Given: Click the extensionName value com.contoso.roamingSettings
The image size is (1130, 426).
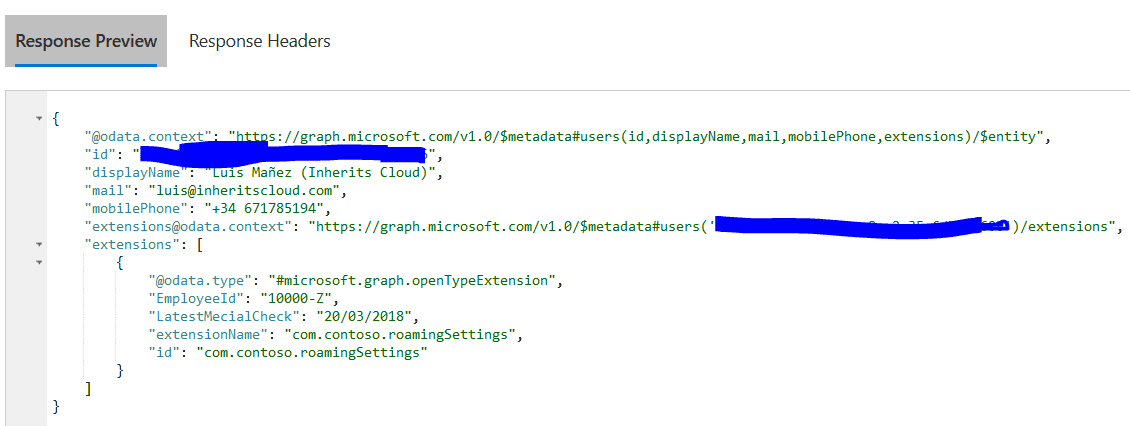Looking at the screenshot, I should tap(399, 334).
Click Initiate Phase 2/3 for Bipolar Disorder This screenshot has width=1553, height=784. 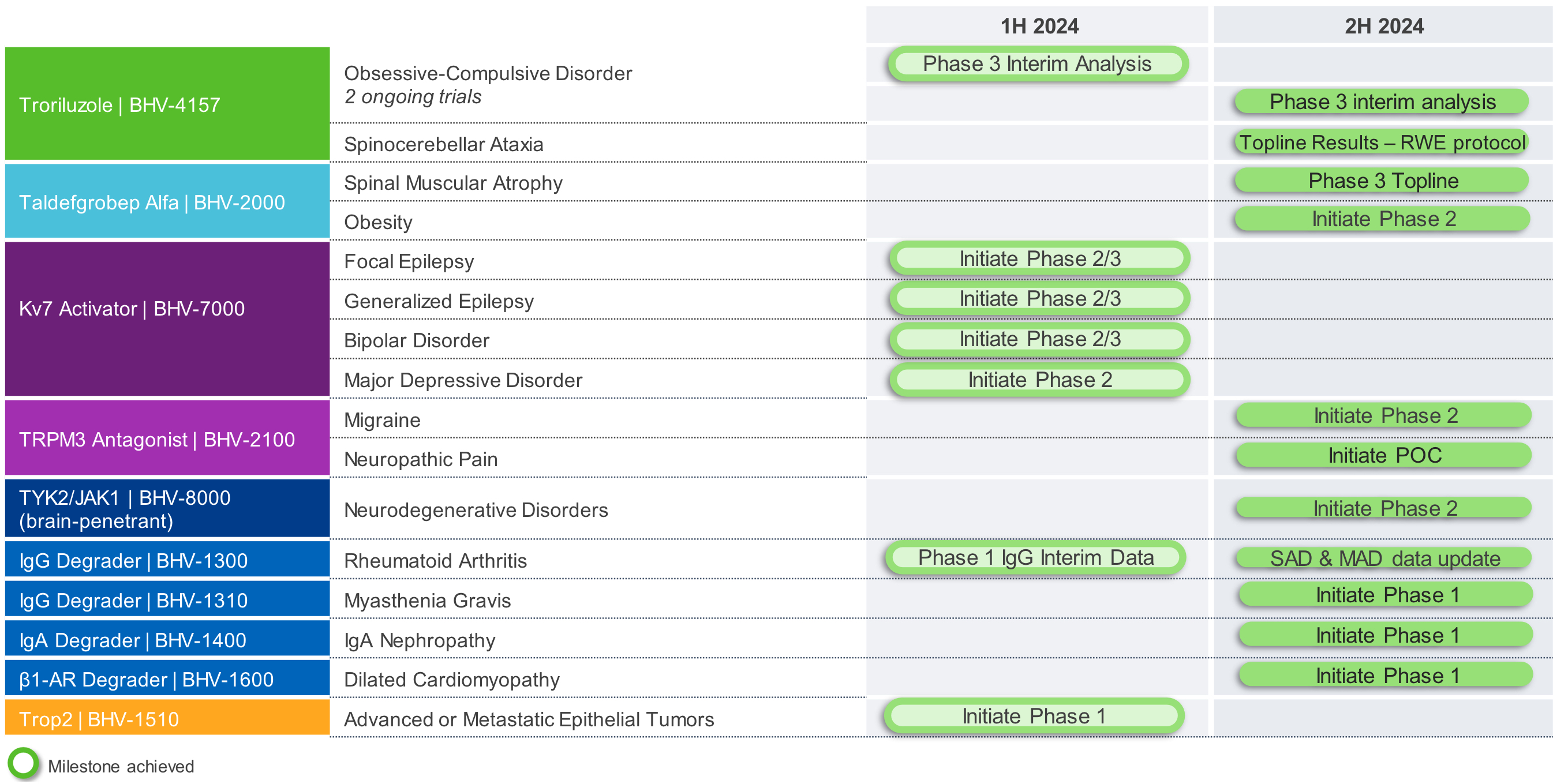point(1039,339)
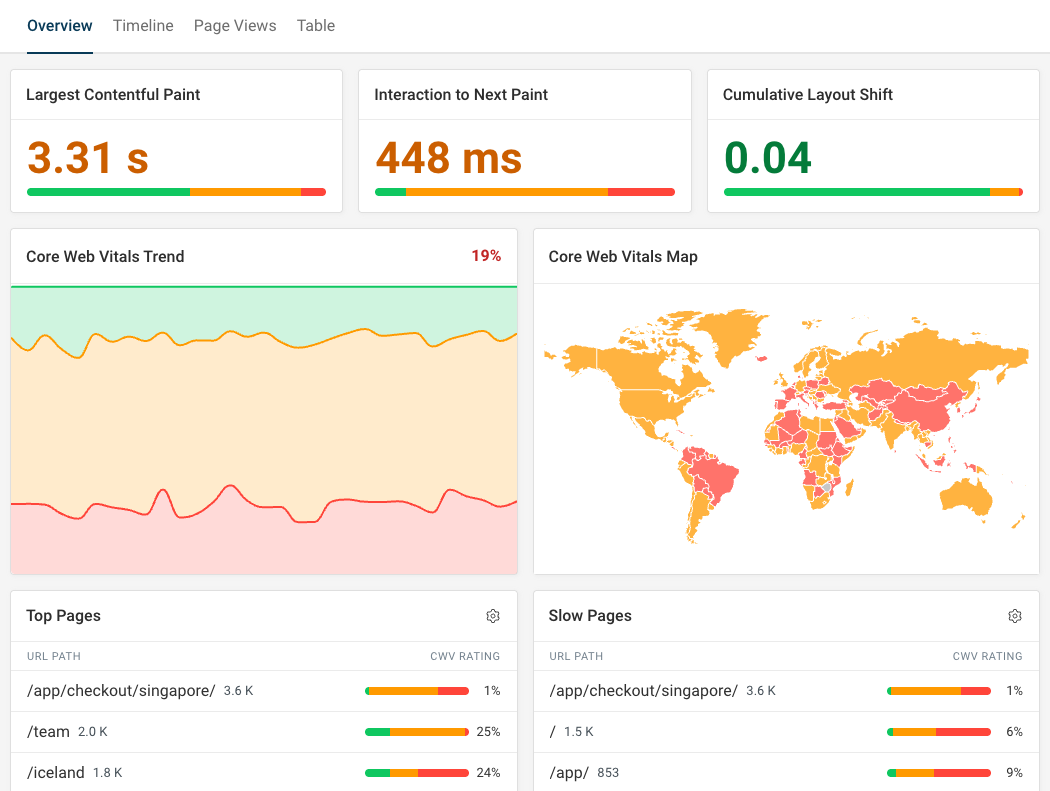Open the Top Pages settings gear
1050x791 pixels.
pos(493,616)
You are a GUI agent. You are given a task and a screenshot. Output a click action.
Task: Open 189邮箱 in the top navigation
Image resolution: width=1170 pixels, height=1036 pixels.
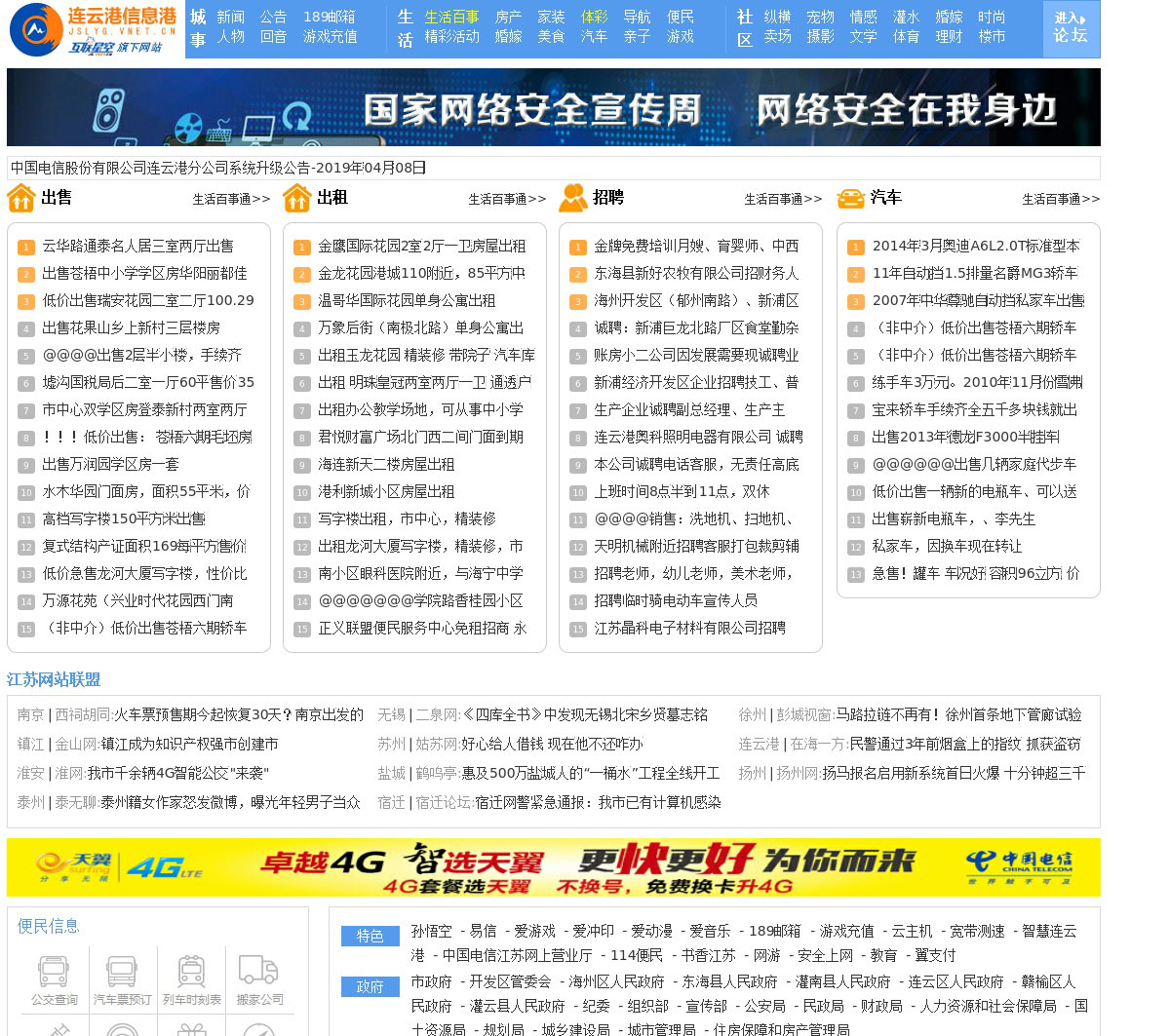[329, 17]
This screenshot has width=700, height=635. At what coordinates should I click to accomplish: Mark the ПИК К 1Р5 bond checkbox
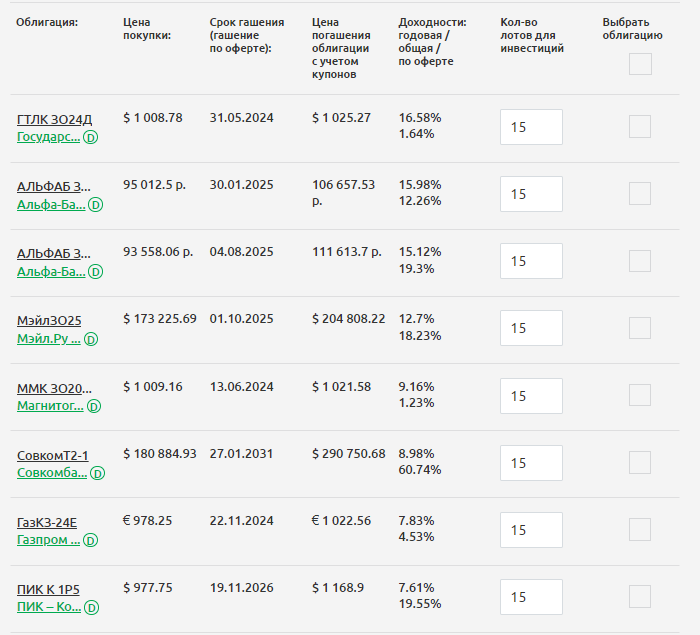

> _Stated goal_
Switch "screenshot" to "screen capture" in everything from the line containing "You are a GUI" down to the end of the items, leaving all else unchanged. Return only those lines, with the pictures left out.

> _Solution to this exercise_
You are a GUI agent. You are given a task and a screen capture. Output a click action.
Task: Open 189邮箱 in the top navigation
Image resolution: width=1170 pixels, height=1036 pixels.
[329, 17]
This screen capture has width=700, height=635. At what coordinates should I click to accomplish: Mark the ПИК К 1Р5 bond checkbox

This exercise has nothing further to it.